WHAT YOU ARE ASKED TO DO >> Below are lines of data; give the number of them that contain "with", and only that.

RECORDS FOR THIS TASK >>
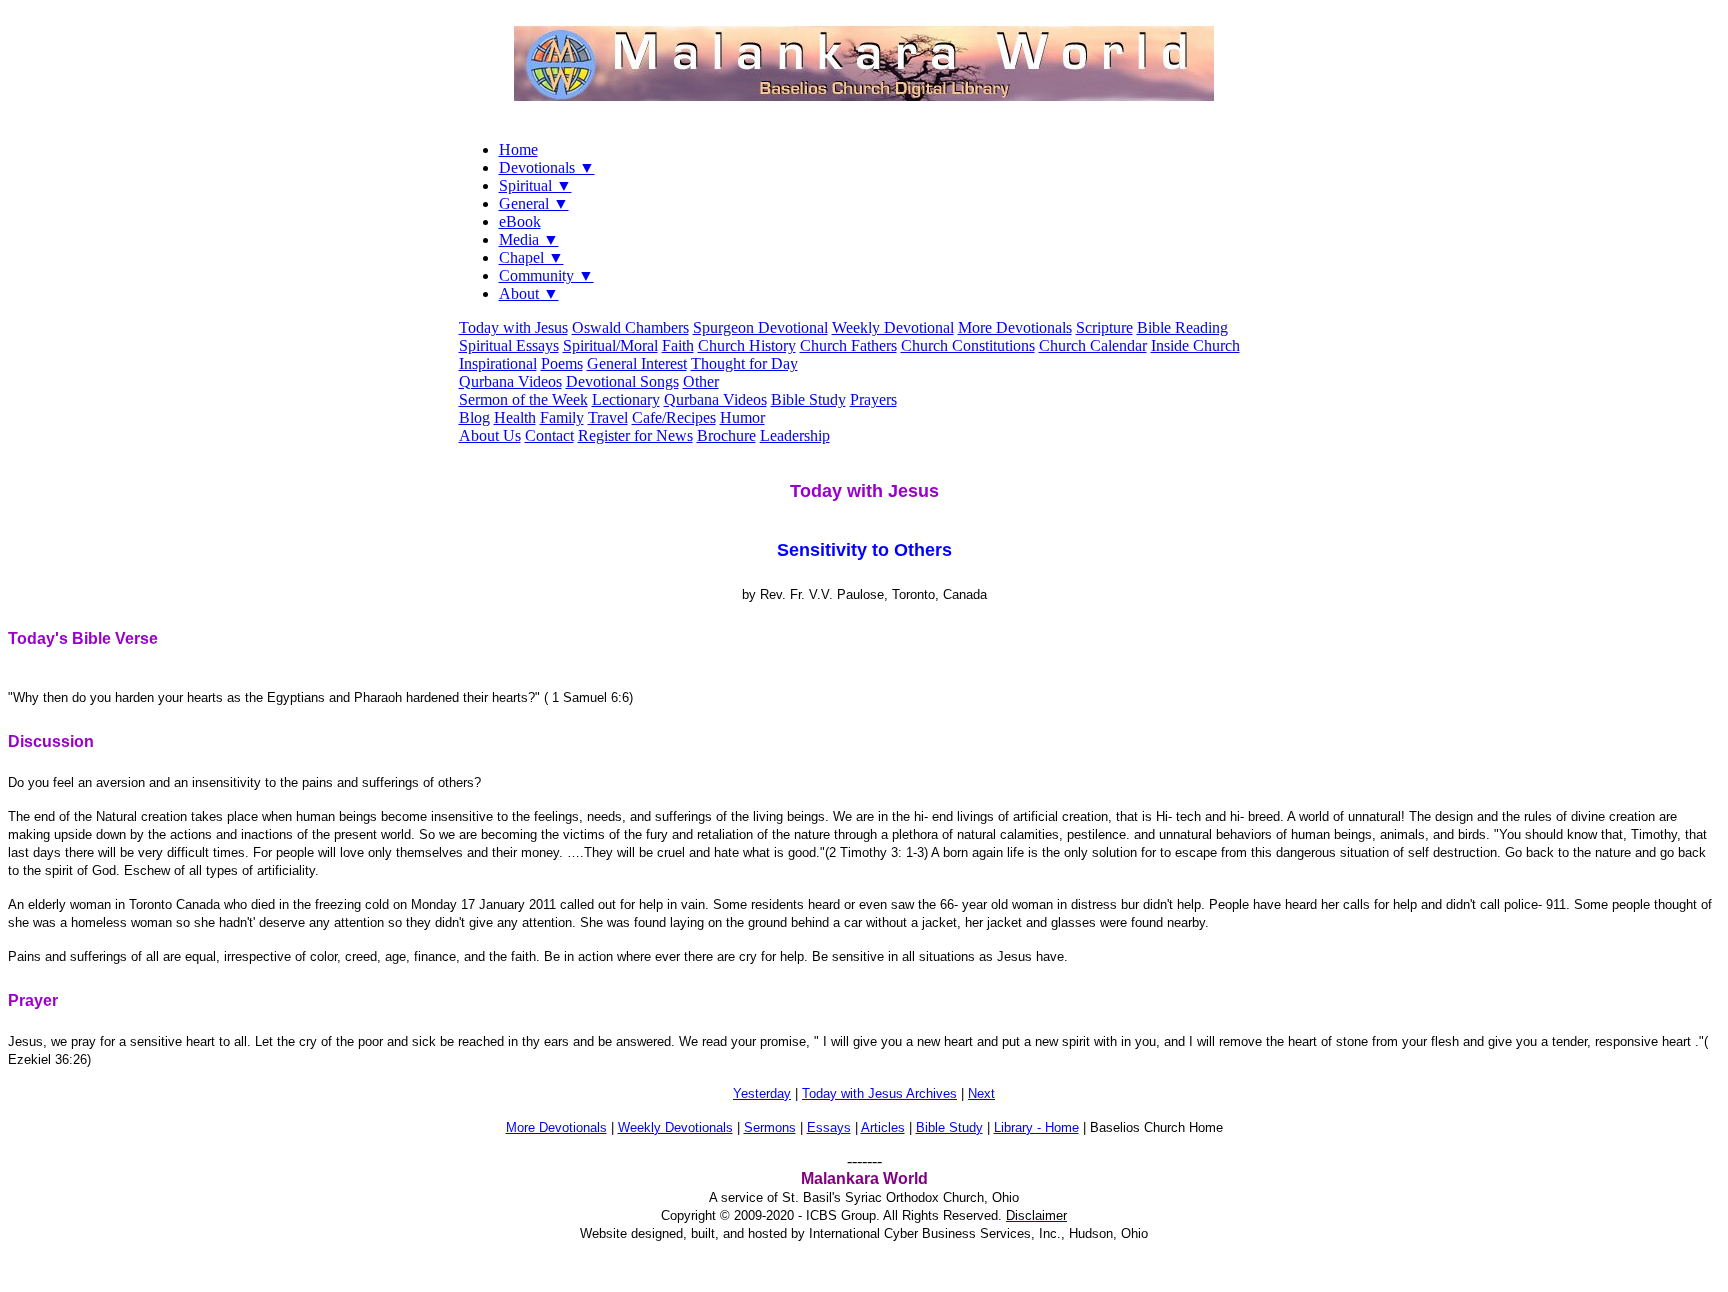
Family (562, 417)
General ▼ (534, 203)
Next (981, 1093)
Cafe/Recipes (674, 417)
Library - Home (1036, 1127)
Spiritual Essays (509, 345)
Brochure (726, 435)
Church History (747, 345)
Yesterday (762, 1093)
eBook (520, 221)
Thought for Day (744, 363)
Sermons (770, 1127)
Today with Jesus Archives (879, 1093)
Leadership (795, 435)
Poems (562, 363)
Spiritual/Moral (610, 345)
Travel (608, 417)
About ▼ (529, 293)
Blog (474, 417)
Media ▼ (529, 239)
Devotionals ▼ (547, 167)
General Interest (637, 363)
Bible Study (808, 399)
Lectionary (626, 399)
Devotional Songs (622, 381)
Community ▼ (546, 275)
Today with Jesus (513, 327)
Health (515, 417)
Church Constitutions (968, 345)
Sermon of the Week (523, 399)
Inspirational (498, 363)
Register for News (635, 435)
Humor (742, 417)
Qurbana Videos (510, 381)
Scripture (1104, 327)
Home (518, 149)
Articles (883, 1127)
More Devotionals (1015, 327)
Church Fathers (848, 345)
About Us (490, 435)
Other (701, 381)
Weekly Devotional (893, 327)
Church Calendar (1093, 345)
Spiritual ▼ (535, 185)
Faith (678, 345)
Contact (549, 435)
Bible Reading (1182, 327)
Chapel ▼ (531, 257)
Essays (829, 1127)
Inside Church (1195, 345)
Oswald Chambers (630, 327)
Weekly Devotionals (675, 1127)
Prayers (873, 399)
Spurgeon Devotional (760, 327)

REPLY >> 2